══ QUOTED PASSAGE

It is not incumbent upon the inspector to prove; the inspector provides a code section and the contractor should be able to document how they comply. The utility is a purveyor, not an authority; they are allowed to regulate their own transmission lines, however the service onward is governed by the AHJ. And why should jurisdictions invest in creating these maps to save contractors a minor cost.

You do realize what the cost of generating these maps would be? Add on the liability placed upon the cartographer, I am sure that such a conservative factor of safety would be applied that nearly every location would require (2). 

Oh, and how are AHJ's supposed to pay for creating these maps Conarb? Would that not be one of the taxes that you preach against?


Ultimately, the issue is one of putting the cart before the horse. Purveyor's want a AHJ to provide approval per the NEC; how can one then attempt to use a purveyors map when the code clearly requires testing or (2) ground rods.


----------



## conarb (Feb 14, 2019)

Ty J. said:


> Contractors never lie to save money, right?
> 
> 
> Because the code requires it unless testing indicates otherwise.
> ...



There are all kinds of governing bodies besides building departments, above I posted the rules for a pre-construction meeting between the PG&E rep and the contractor, this information is conveyed at that time, along with gas and electric meter location that are not in the building codes.  I've seen Tiger here post pictures of wires over swimming pools, that's not in the building code but in the Green Book.


> *E. Clearance From Swimming Pools*
> 
> Avoid installing utility service drops above public and private swimming pools, when practical.The CPUC, not local agencies or codes, regulates, by its adoption of G.O. 95, the installation and clearances of utility-owned, operated, and maintained supply lines and service drops. G.O. 95 contains specific requirements for installing and maintaining utility supply-line and service-drop clearances above swimming pools. Figure 4-3, “Minimum Clearance for All Drops Above or Adjacent To Swimming Pools,” on Page 4-6, illustrates the minimum-permitted clearances mandated by G.O. 95 where utility service drops are installed above swimming pools. NOTE:Table 4-1, “Minimum Clearances Over Swimming Pools,” on Page 4-6, also provides clearance information for drops above or adjacent to swimming pools.¹



You do realize what the cost of generating these maps would be? Add on the liability placed upon the cartographer, I am sure that such a conservative factor of safety would be applied that nearly every location would require (2).

════
══ PROVIDED MATERIAL

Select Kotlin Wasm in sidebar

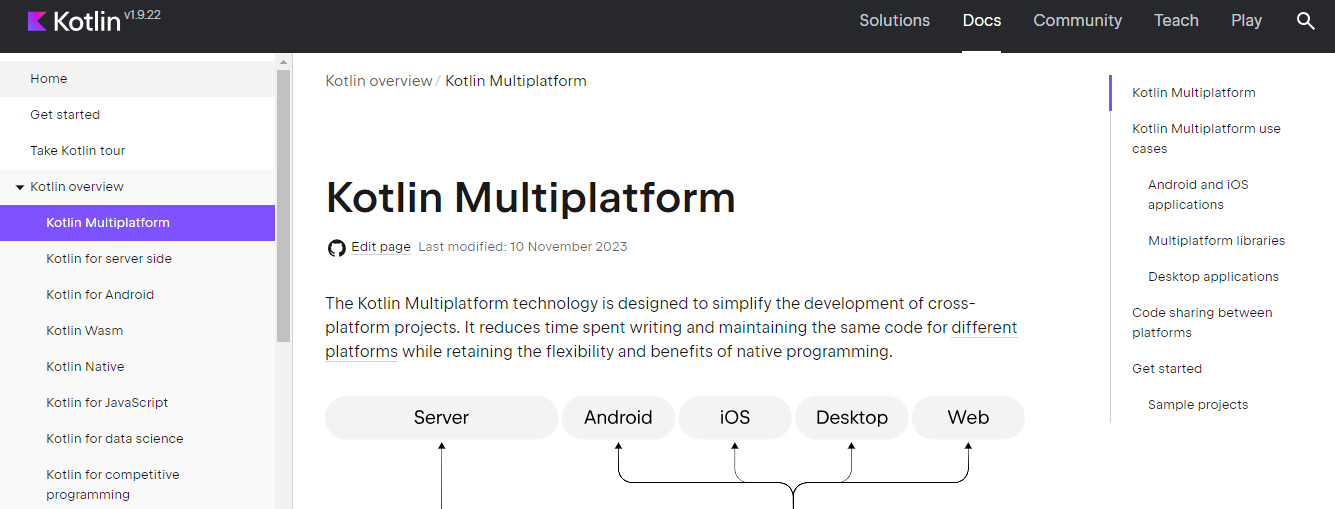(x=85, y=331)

════
══ PROVIDED MATERIAL

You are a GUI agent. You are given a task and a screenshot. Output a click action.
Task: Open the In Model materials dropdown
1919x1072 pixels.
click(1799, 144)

════
══ PROVIDED MATERIAL

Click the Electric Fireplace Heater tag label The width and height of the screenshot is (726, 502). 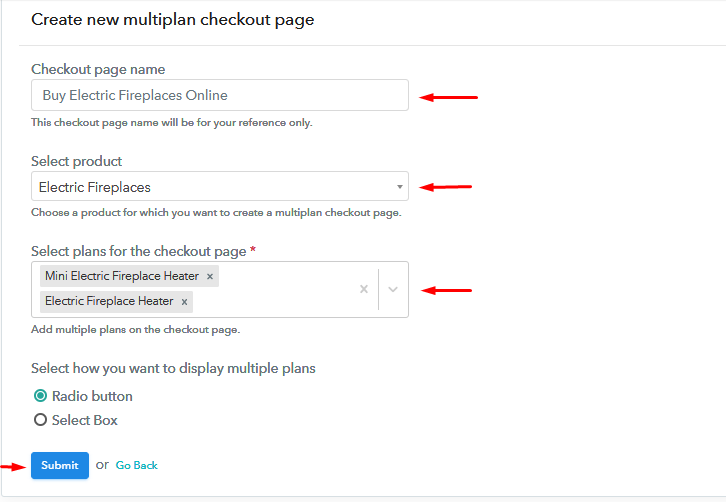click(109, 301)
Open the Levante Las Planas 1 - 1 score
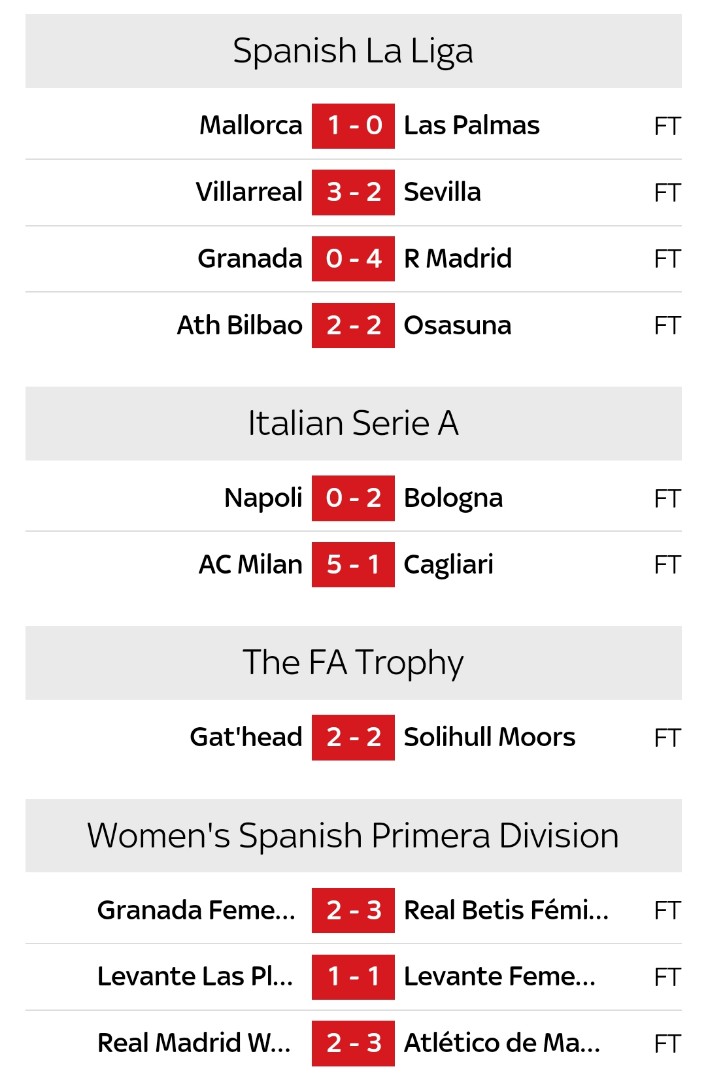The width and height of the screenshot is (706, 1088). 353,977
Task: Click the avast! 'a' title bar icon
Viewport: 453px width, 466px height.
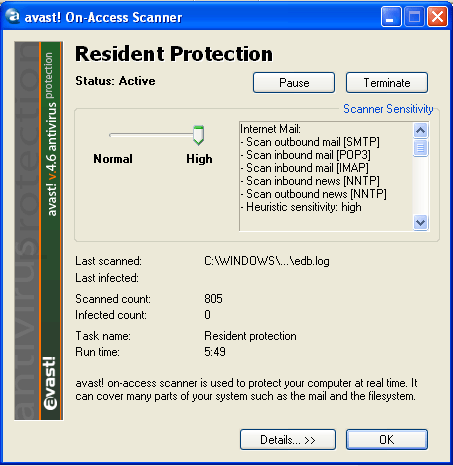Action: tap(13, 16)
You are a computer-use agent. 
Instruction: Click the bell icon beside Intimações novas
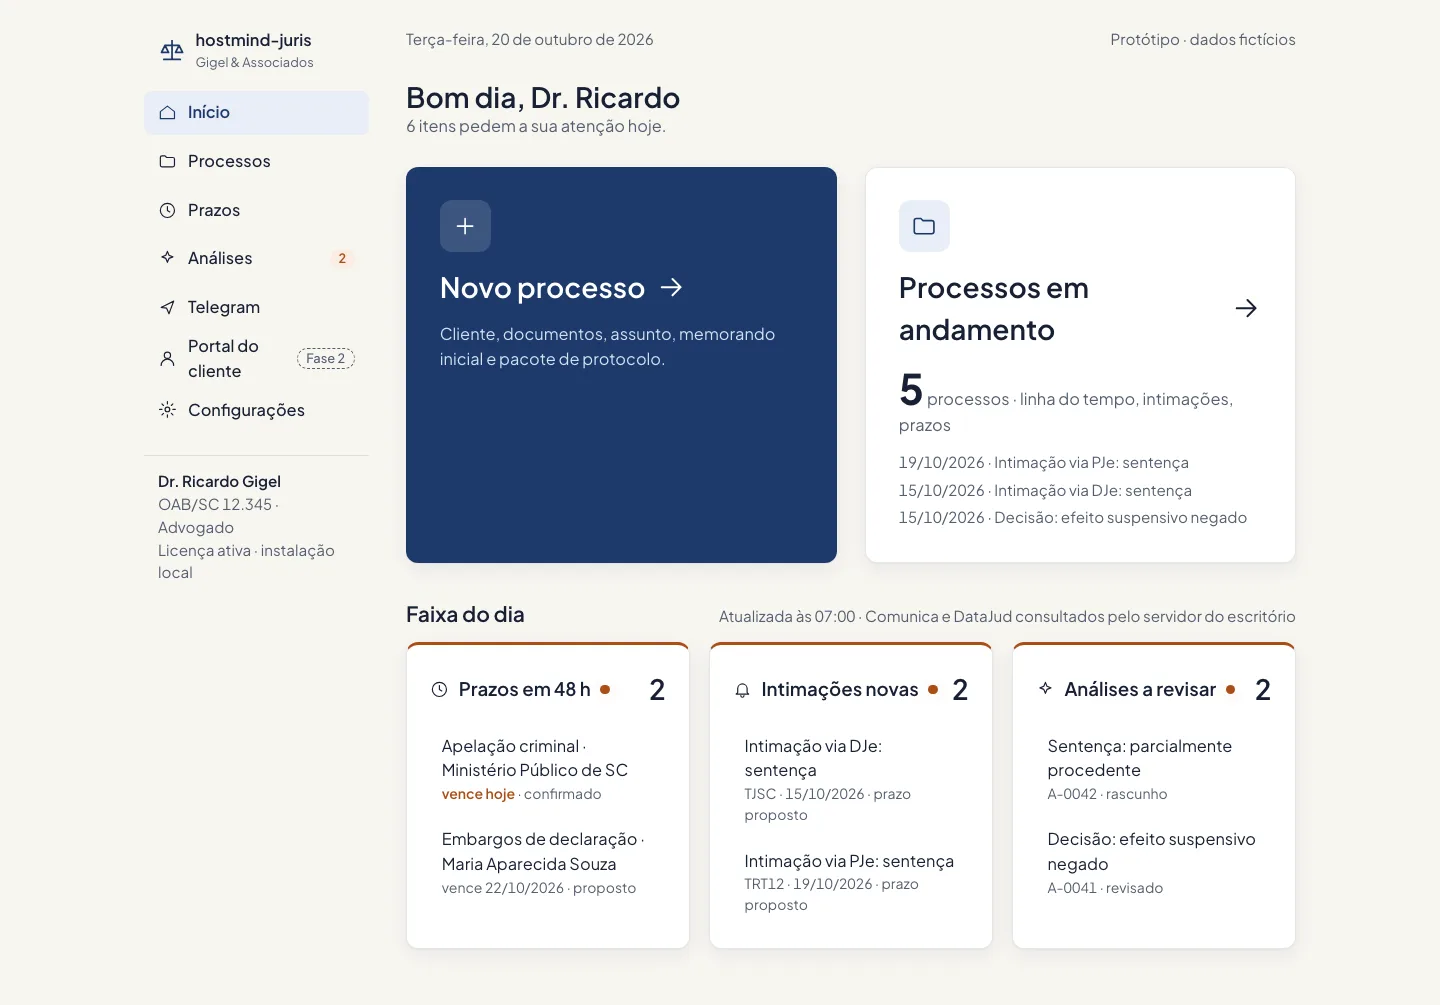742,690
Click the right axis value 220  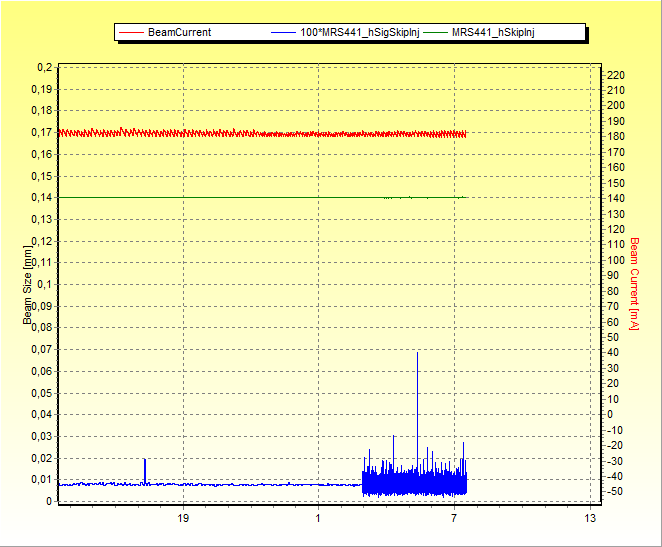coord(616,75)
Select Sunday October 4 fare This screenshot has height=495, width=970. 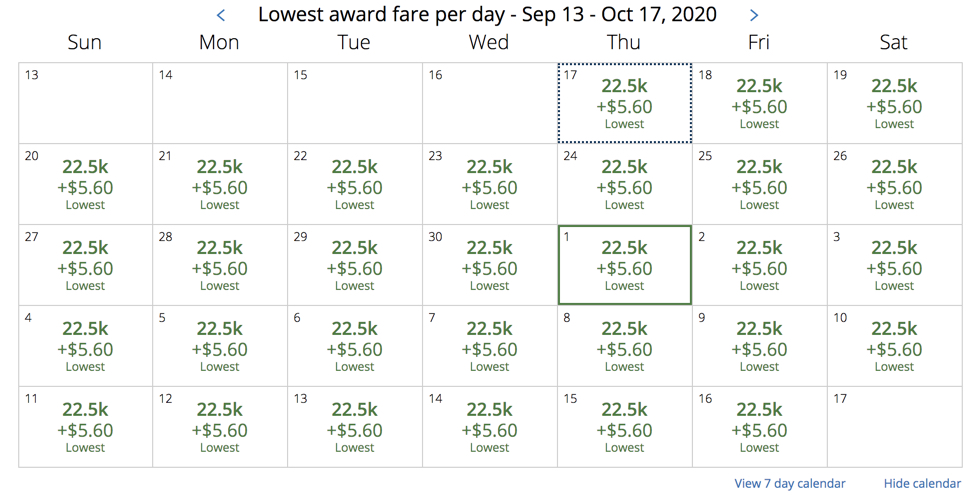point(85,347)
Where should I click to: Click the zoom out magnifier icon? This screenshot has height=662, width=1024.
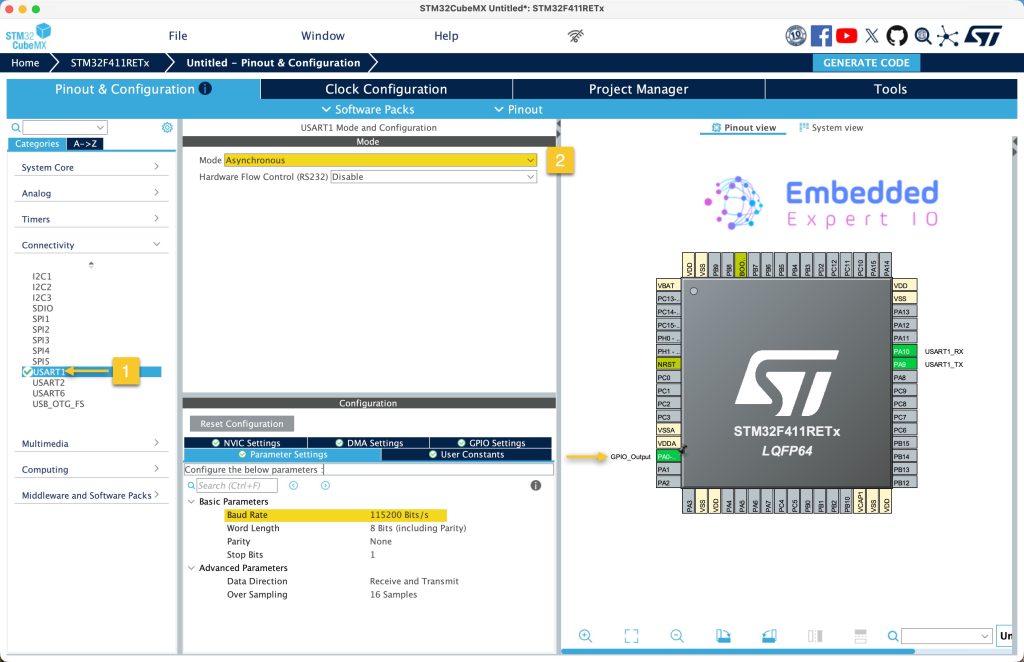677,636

════

## EXERCISE AIM:
From the forum thread about ground rods and utility maps, write out word for word the stretch from "It is not incumbent" through "you preach against?".

## THE SOLUTION:
It is not incumbent upon the inspector to prove; the inspector provides a code section and the contractor should be able to document how they comply. The utility is a purveyor, not an authority; they are allowed to regulate their own transmission lines, however the service onward is governed by the AHJ. And why should jurisdictions invest in creating these maps to save contractors a minor cost.

You do realize what the cost of generating these maps would be? Add on the liability placed upon the cartographer, I am sure that such a conservative factor of safety would be applied that nearly every location would require (2). 

Oh, and how are AHJ's supposed to pay for creating these maps Conarb? Would that not be one of the taxes that you preach against?